Since when did a mere mesmerist interfere in international affairs? Dr. Magnus was clearly more than he admitted to. “You care about what happens in Germany?”
The man laughed, showing white teeth. “Before you accuse me of philanthropical leanings, let me say first the barons have something I want.”
“What is that?”
“My own affair.”
Magnus fell into a red velvet wing chair that framed his head like a peacock’s fan. He waved Nick to a footstool. Instead, Nick leaned against the table and folded his arms. He wanted to stay light on his feet.

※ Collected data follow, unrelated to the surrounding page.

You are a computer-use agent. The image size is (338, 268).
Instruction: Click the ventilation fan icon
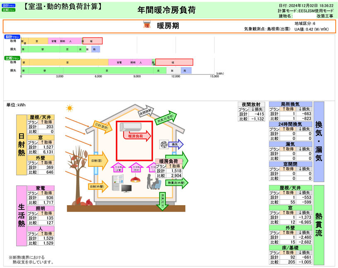point(165,144)
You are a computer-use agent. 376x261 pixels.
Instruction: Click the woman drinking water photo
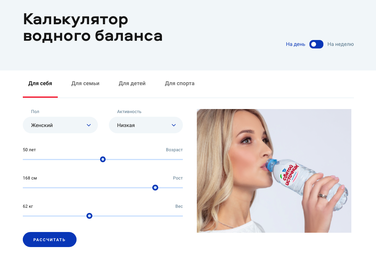274,171
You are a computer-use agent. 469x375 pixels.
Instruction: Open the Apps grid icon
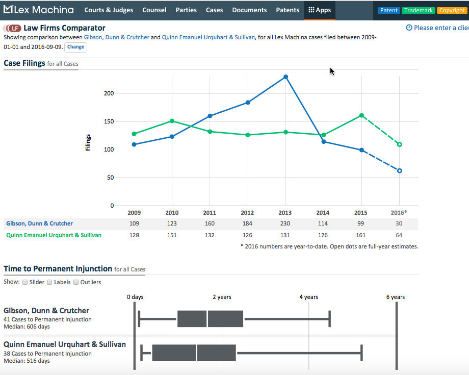[311, 10]
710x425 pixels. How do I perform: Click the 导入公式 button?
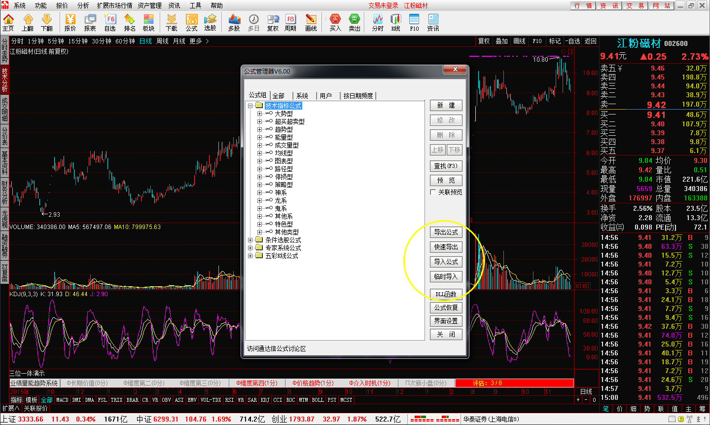(446, 262)
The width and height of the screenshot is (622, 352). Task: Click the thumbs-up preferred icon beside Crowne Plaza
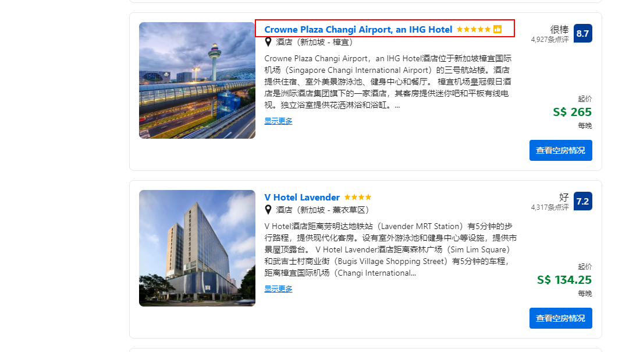(497, 29)
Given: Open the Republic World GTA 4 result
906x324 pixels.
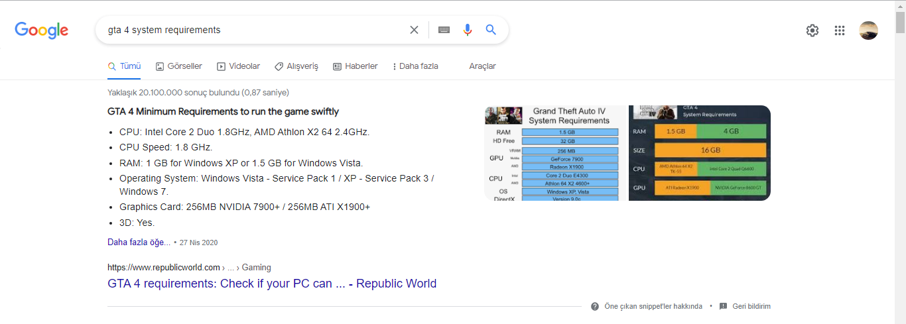Looking at the screenshot, I should click(x=272, y=284).
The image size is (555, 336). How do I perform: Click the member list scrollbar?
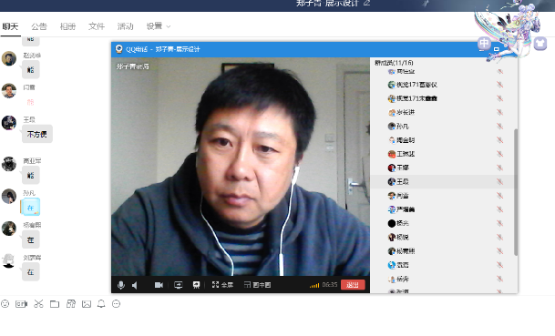click(x=516, y=192)
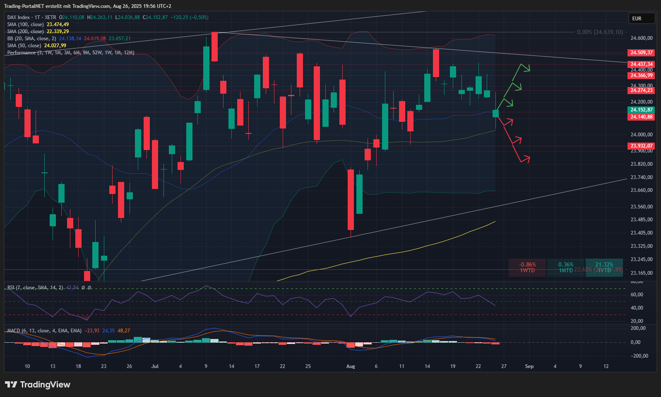Select the 24.152,87 current price label

coord(641,110)
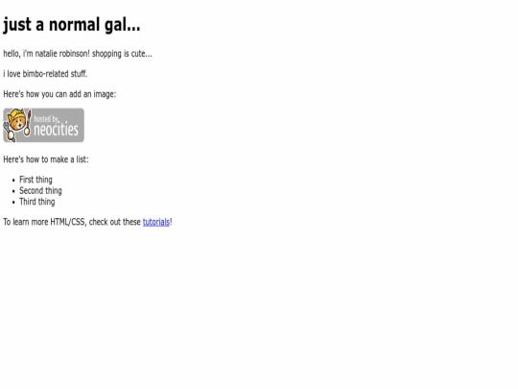
Task: Click the exclamation mark after 'tutorials'
Action: (171, 222)
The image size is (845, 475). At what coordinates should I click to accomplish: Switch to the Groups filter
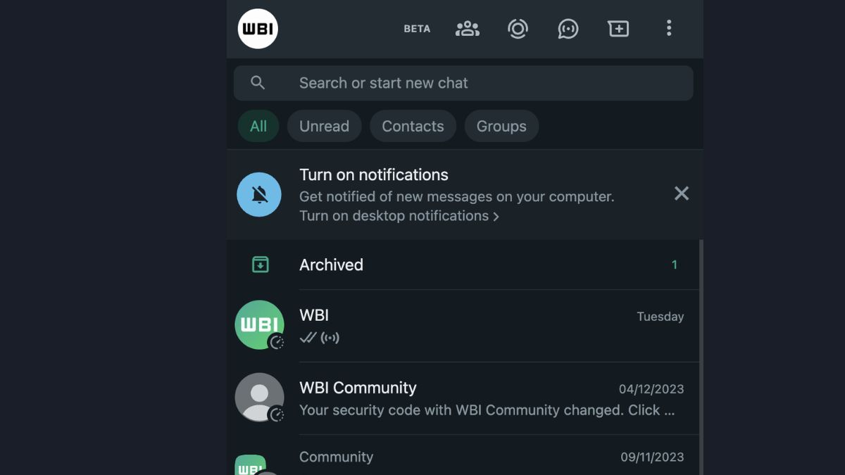501,127
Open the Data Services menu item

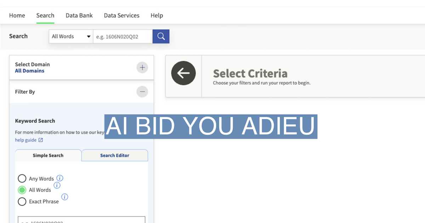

“So you will fight them?” he asked, watching Magnus’s dark face. What would the steam barons have that this creature would want?
“I’m not a rebel in the accepted sense. I work alone. But I do plan to poke a stick in their wheels. You might say that right now I am looking for the best possible stick for the job.”
Nick looked down at the stacks of books on the table. Most looked very old, the leather corners worn away to expose fraying cloth. The titles contained words he didn’t know, or maybe they weren’t even in English. “So, Dr. Magnus, do these ancient books say that Tobias Roth is a good stick?”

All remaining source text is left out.